The problem I have is that when EVERYONE decides to use violence as an expression of art, or message, or trying to create a thorough experience, it loses its impact.  Sure, those things might sell, but at what cost?  How do developers, who may have gone into the industry hoping to make their dream game about flying through the sky, sleep at night knowing their teams are coding high-definition blood splatters?  What do companies do when a gamer can see a whirling maelstrom of death in human form stab an elephant-man’s brain into a fine jam, yet feel NOTHING from it?

"You know, I always wanted to be a doctor..."

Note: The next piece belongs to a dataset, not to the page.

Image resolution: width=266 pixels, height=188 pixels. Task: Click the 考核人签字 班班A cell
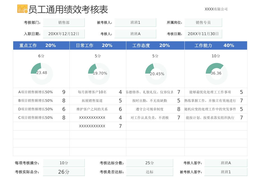pos(225,163)
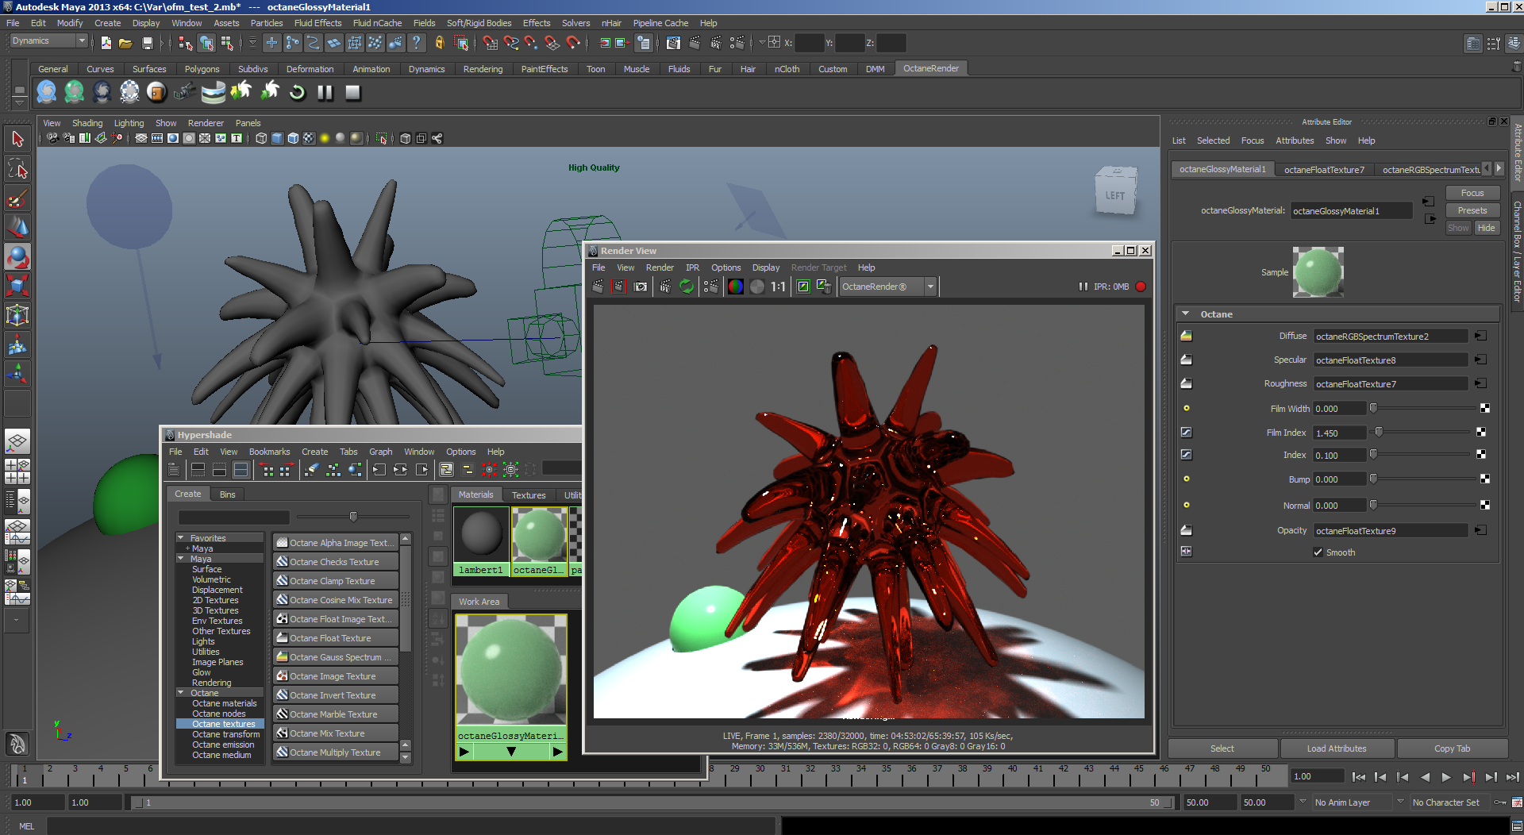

And are developers to blame for all this, or does the fault lie partly -- or even mostly -- to gamers?  We buy the games.  We play them.  We go online and compete.  We buy the DLC, and we buy the sequels.  But why do we buy them?  Is it because they’re fun?  Because there’s nothing else better to buy?  Because of hype and peer pressure?  Or in the worst-case scenario, is it because we’re living out our darkest fantasies?

Obviously, there’s no right answer; nor is there a clear, be-all and end-all formula that’ll solve the mystery.  But from what I can gather, and from what I’ve seen, this is the world we live in.  Company spokesmen will take the stage and trot out their game demos, showcasing brutality in all its myriad forms and earning applause -- genuine applause -- from an audience.  They give us what they think we want.  They give us what we think we want.  We ask, and we receive.  We beg them with our dollars, and they respond with their dollars.  It’s the circle of death. 

What happens next?  I don’t know.  Nobody knows.  I highly doubt the industry is in any danger, and I doubt there’s enough of an outcry from any side to make a change.  All we can do is live in the present, and play the games that we enjoy.   We can try to understand one another, and embrace whatever suits our fancies, and talk about our dream games in hushed yet energized whispers. 

As for me?  Well…I think I’m going to play some Dragon Quest VIII.  It’s been good to me recently.   


See you guys around.  Don’t go stabbing anyone while I’m out.